Hangi iç acısı, nasıl bir psikoloji, nasıl bir ruh hali!

Nerede olduğunuzun farkında mısınız?

Sizler hiçbir inanca bağlı olmayabilirsiniz. Kimse de sizi bu konuda zorlamaz, zorlayamaz. Sadece sizlere acınır o kadar.

‘Ama  biz  inançsızız, o  zaman  başkası  da inanmayacak’  düşüncesini  eyleme  geçirdiğinde      işte  orada  hatta  daha da  öncesinde  işler  değişir. Orada durmak lazım.

Ya da  ‘Bizim inancımız olmadığından  her  türlü  sapıklığa  varız,  fakat  kimse de günahmış, ayıpmış  diyemez’   derseniz  acayip  trajikomik  bir  durumla   karşı karşıya kalırsınız ki  bugün olduğu gibi…

Hem  inanma  hem   de  günah  kelimesine  karşı çık, sinirlen, ağzına  geleni  aklı ortadan  kaldırarak  say, söv. Zaten inanmıyorsun unuttun mu?

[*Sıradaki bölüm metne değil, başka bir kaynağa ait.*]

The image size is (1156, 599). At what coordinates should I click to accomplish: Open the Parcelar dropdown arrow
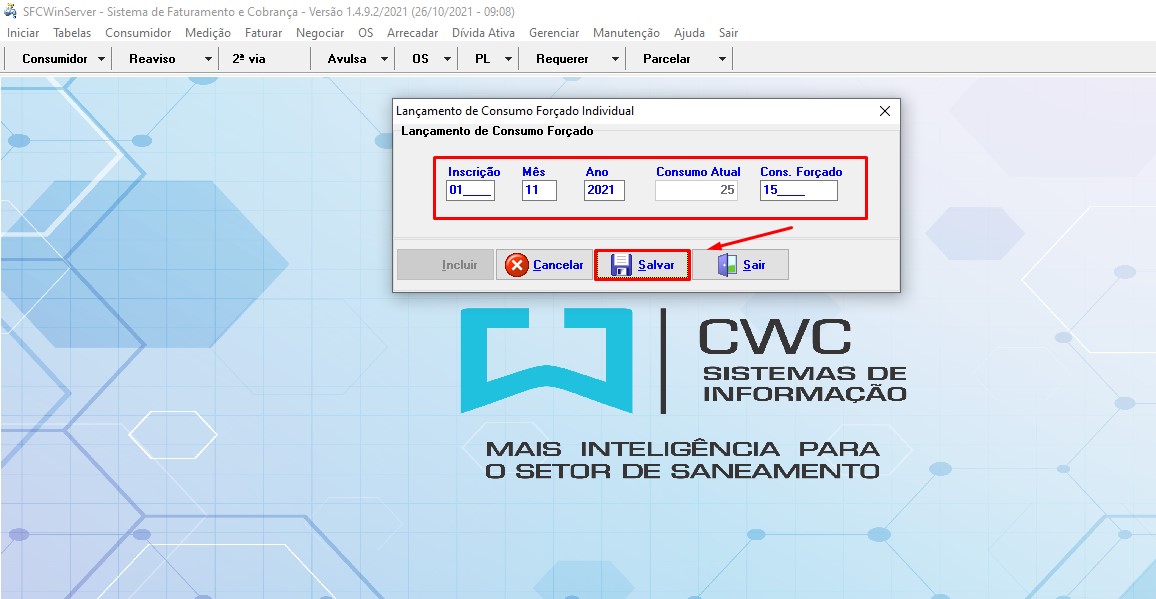pyautogui.click(x=721, y=59)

Nasıl  bir  durum  böylesine  vahim  bir  tabloyu  ortaya  çıkarmanıza  neden  oldu?

Bu  kadar  insanın  dinine, inancına, kişiliklerine, kutsallarına açıkçası  her şeyine   el atmanıza, hakarette  bulunmanıza yol açtı.

 

Ne  kadar  büyük  bir  yanılgı, yobazlık içindesiniz.

Kendinizi  nasıl  bir  yerde, ne  tür  bir  üstünlük  içinde  görüyorsunuz da  Kur’an-ı   eleştirmeye   cesaret  ediyorsunuz?

Sizi  ne  böyle  çıldırttı  da buraya  kadar  geldiniz?  Bu telaş niye?

İşler hiç istediğiniz gibi gitmedi değil mi?  Yaşanan bu süreci en  mükemmel  şekilde  yöneten  bir  hükümet  vardı. Son  rakamlara  göre  güçlüsü  ile  zayıfı ile  tam  55  ülkeye  yardım  dağıtan   bir  ülke  olabileceğimiz  hiç aklınızın  ucundan  geçmemişti. Kabus olmalı  demişsinizdir  herhalde…

Sizin  hastalığınız virüsten  daha da kötü  aslında; başarısızlıklar, inançsızlıklar, kibir, hırs, haset  daha da sayamayacağım  bir  sürü    insanın  içini  kemirip  her şeyini  yok  eden  huylar…

Yazık !!!  Hem ne yazık!

Kehf  suresi  105. Ayette; ‘İşte  onlar, Rablerinin  ayetlerini  ve  O’na  kavuşmayı  inkar  eden, bu  yüzden amelleri  boşa  giden  kimselerdir  ki, biz  onlar  için  kıyamet  gününde  hiçbir  ölçü  tutmayacağız.’ buyrulmuştur.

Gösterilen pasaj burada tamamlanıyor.